All lines of the records below that contain the word "computer" must be listed.

GIVEN DATA:
>>

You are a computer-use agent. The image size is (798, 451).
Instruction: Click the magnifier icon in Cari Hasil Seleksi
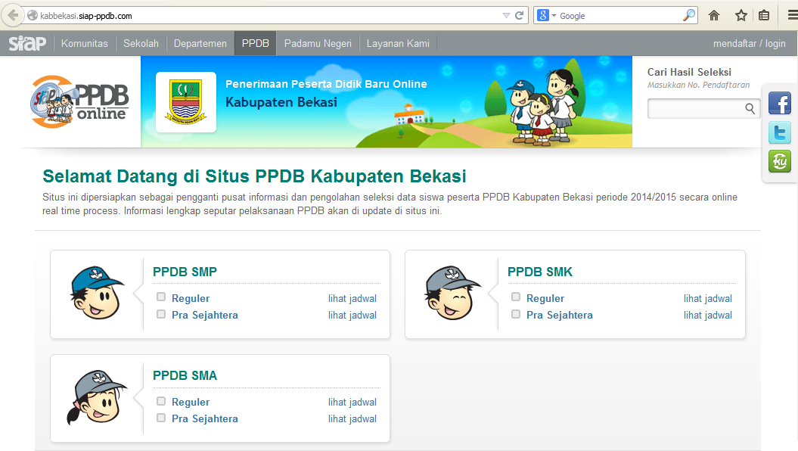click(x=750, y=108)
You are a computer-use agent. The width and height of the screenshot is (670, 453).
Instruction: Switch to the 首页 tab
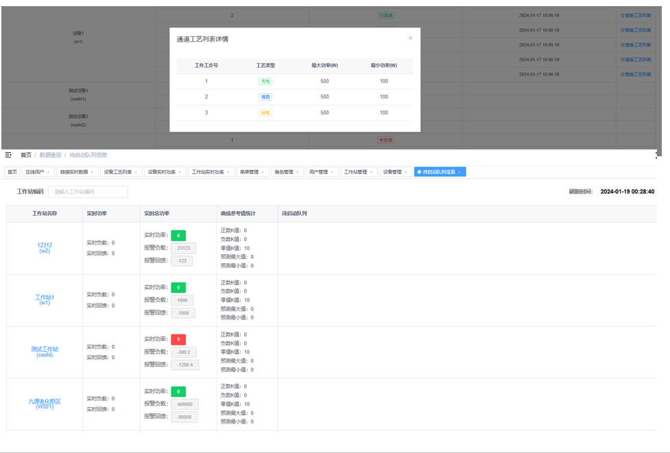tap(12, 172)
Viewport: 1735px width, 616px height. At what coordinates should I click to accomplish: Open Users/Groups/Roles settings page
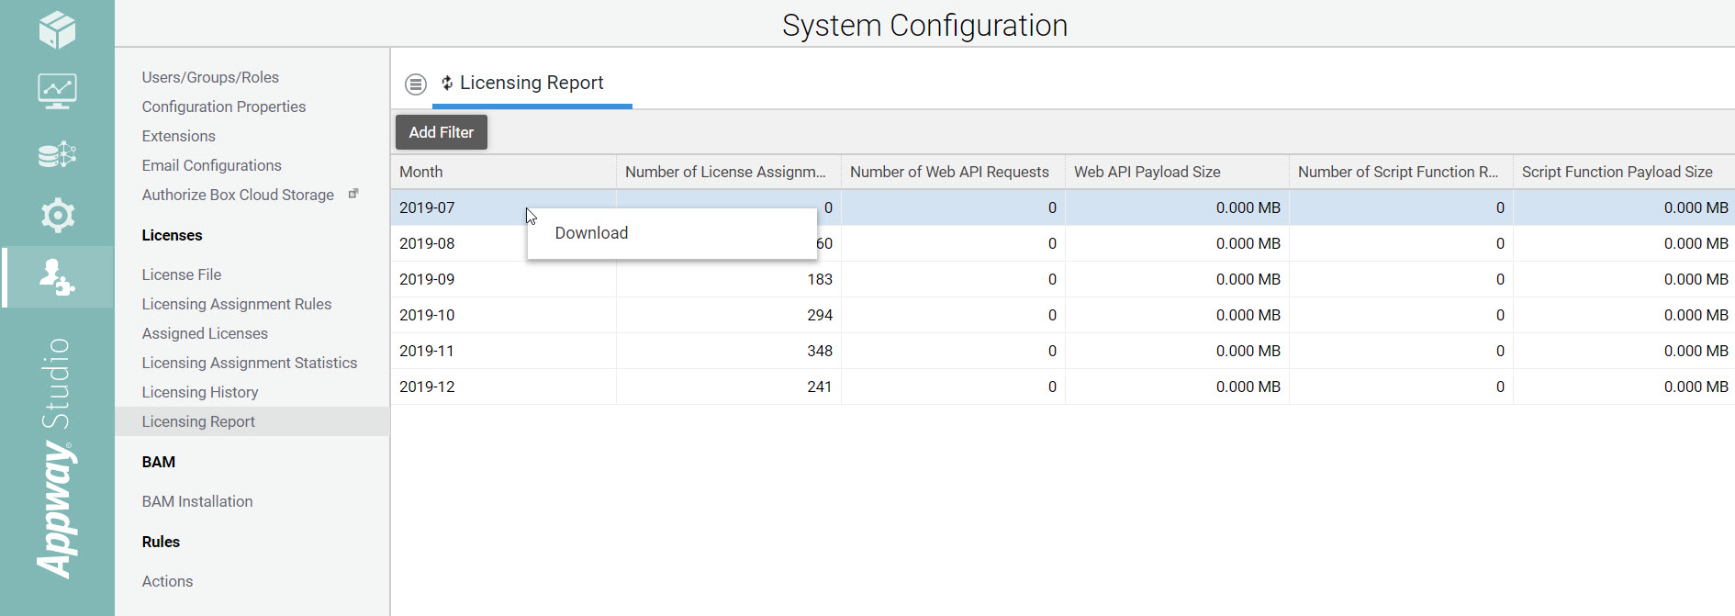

<<
>>

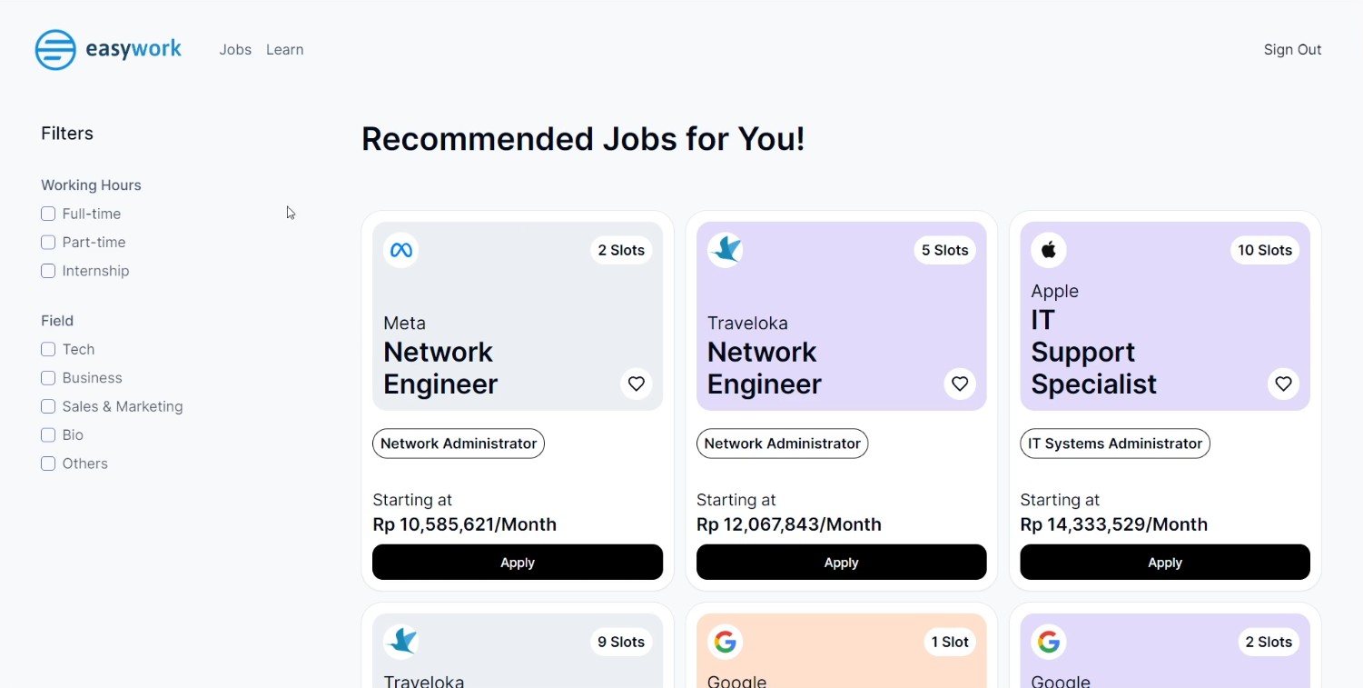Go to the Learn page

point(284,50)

<<

EXERCISE SOLUTION:
You are a computer-use agent. The image size is (798, 451).
You are a computer-use agent. The width and height of the screenshot is (670, 453).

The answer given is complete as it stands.